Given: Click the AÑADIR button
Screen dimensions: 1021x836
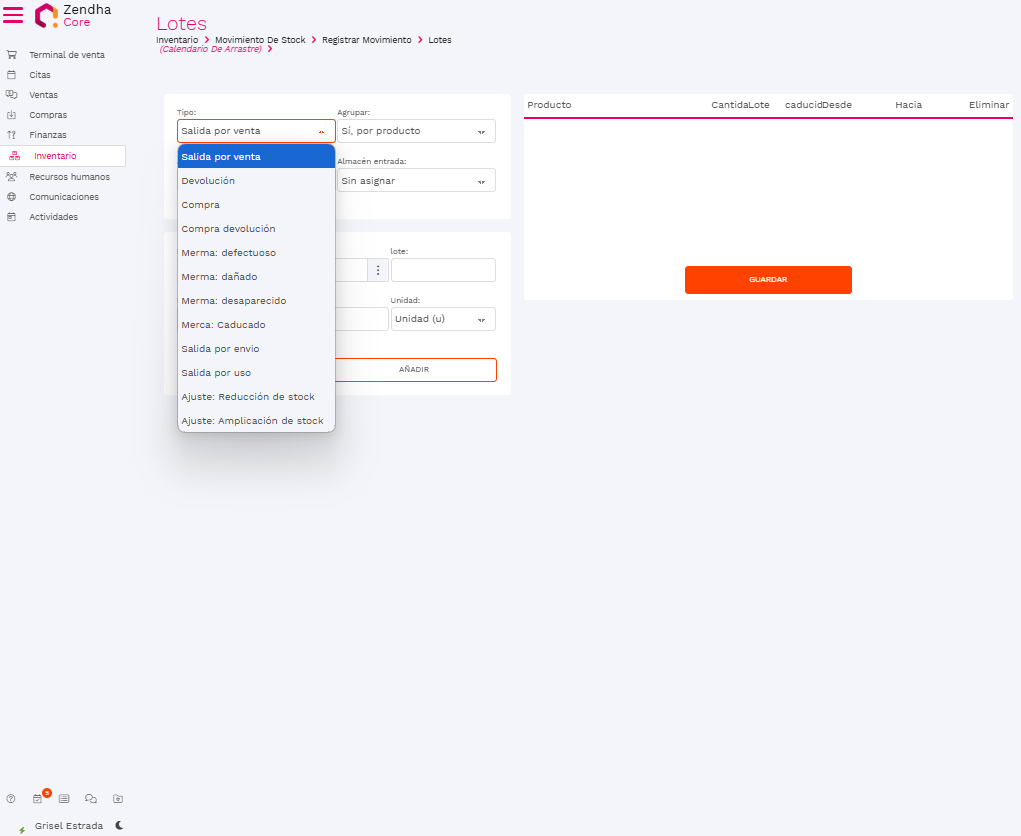Looking at the screenshot, I should point(414,370).
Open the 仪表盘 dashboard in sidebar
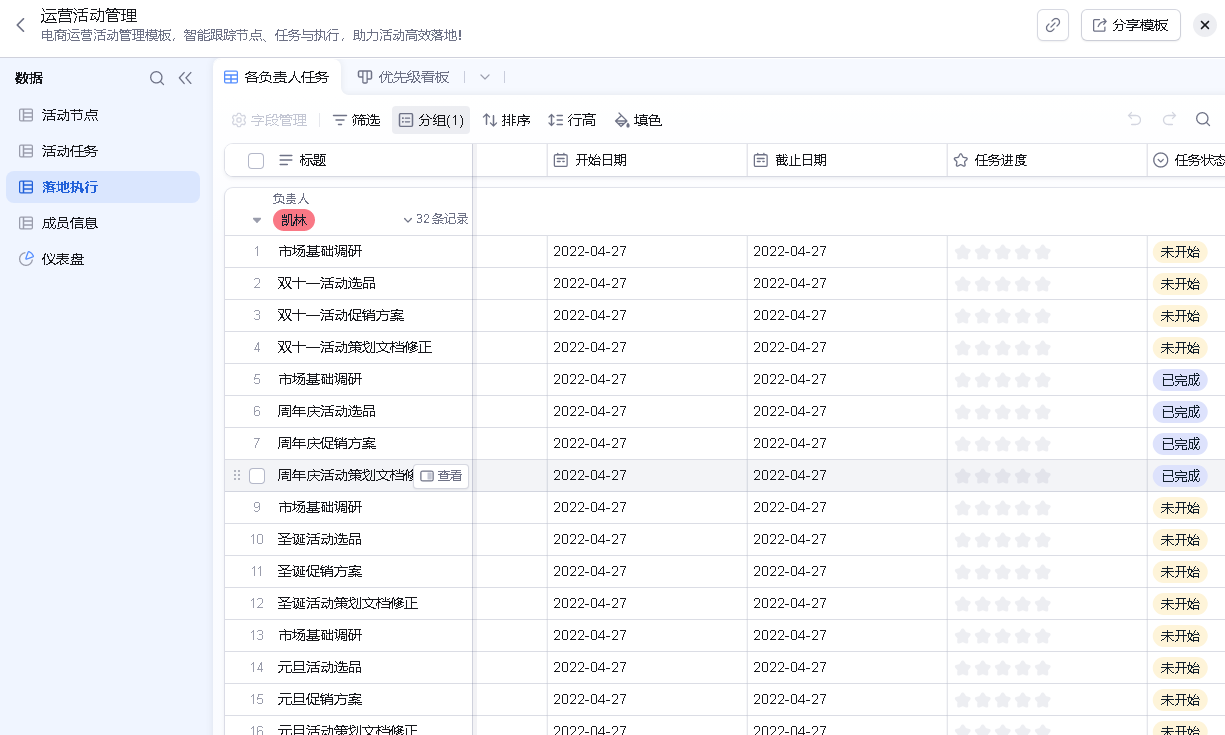Screen dimensions: 1225x735 pyautogui.click(x=62, y=259)
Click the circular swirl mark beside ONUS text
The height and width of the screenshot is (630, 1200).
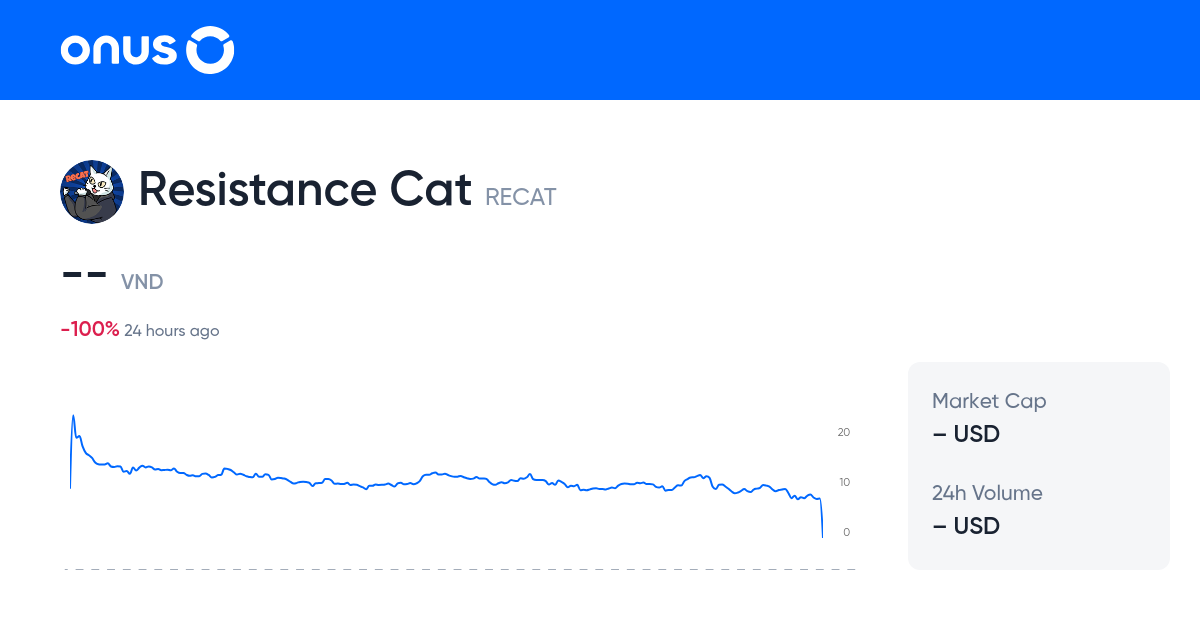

============================================================

*Work to be completed:* Any images must be left out; transcribe the rest of the material exactly.

*Response to the task:*
Given: Click the AÑADIR button
Screen dimensions: 1021x836
Looking at the screenshot, I should point(414,370).
Open the 仪表盘 dashboard in sidebar
Screen dimensions: 1225x735 pyautogui.click(x=62, y=259)
Click the circular swirl mark beside ONUS text
The height and width of the screenshot is (630, 1200).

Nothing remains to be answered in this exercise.